SOURCE EXCERPT:
####

# What do you do that no-one else does?



## bobmac (Oct 3, 2014)

Obviously keep it clean but do you do anything that you think you are the only one that does it?

To start you off....
Am I the only person who eats baked beans straight from the fridge onto the plate?
Nothing worse than hot beans


----------



## dewsweeper (Oct 3, 2014)

bobmac said:



			Obviously keep it clean but do you do anything that you think you are the only one that does it?

To start you off....
Am I the only person who eats baked beans straight from the fridge onto the plate?
Nothing worse than hot beans 

Click to expand...

I like cold baked beans also.
I also enjoy Friday  nights curry leftovers for my breakfast at 7.00am on Sat before a 7.45 tee off.
Cold curry is great,as is lasagne and shepherds pie etc.
Dewsweeper
Ps my wife thinks I am disgusting for these habits.


----------



## PhilTheFragger (Oct 3, 2014)

Cold ambrosia cream rice
Straight out of the tin

Nectar


----------



## pokerjoke (Oct 3, 2014)

Im the only one that goes to our practice range at 6.30am its still dark.


----------



## gripitripit (Oct 3, 2014)

I am the only person that drives a 1995 Rover 416 Touring...!!!


----------



## Khamelion (Oct 3, 2014)

bobmac said:



			Obviously keep it clean but do you do anything that you think you are the only one that does it?

To start you off....
Am I the only person who eats baked beans straight from the fridge onto the plate?
Nothing worse than hot beans 

Click to expand...




dewsweeper said:



			I like cold baked beans also.

####

SET TASK: Rewrite the stretch of the forum thread from "## pokerjoke (Oct" through "Rover 416 Touring...!!!", changing "practice range" to "driving range".

MATERIAL PROVIDED:
####

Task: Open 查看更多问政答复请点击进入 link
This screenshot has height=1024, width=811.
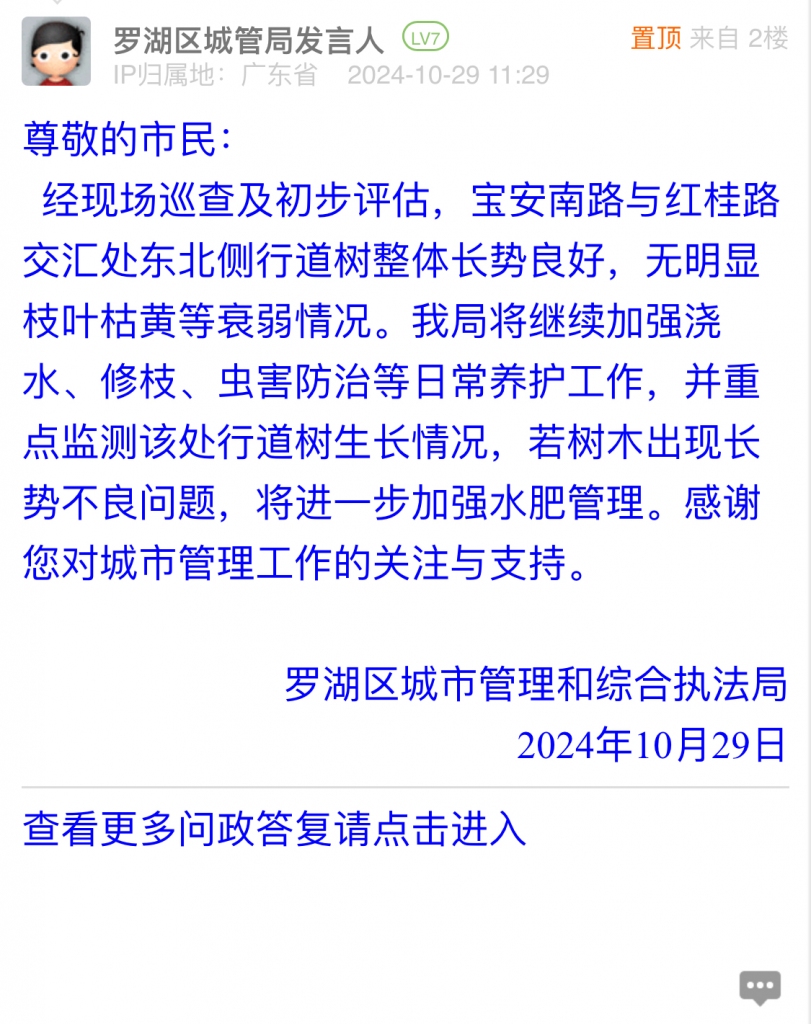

####

TASK RESPONSE:
## pokerjoke (Oct 3, 2014)

Im the only one that goes to our driving range at 6.30am its still dark.


----------



## gripitripit (Oct 3, 2014)

I am the only person that drives a 1995 Rover 416 Touring...!!!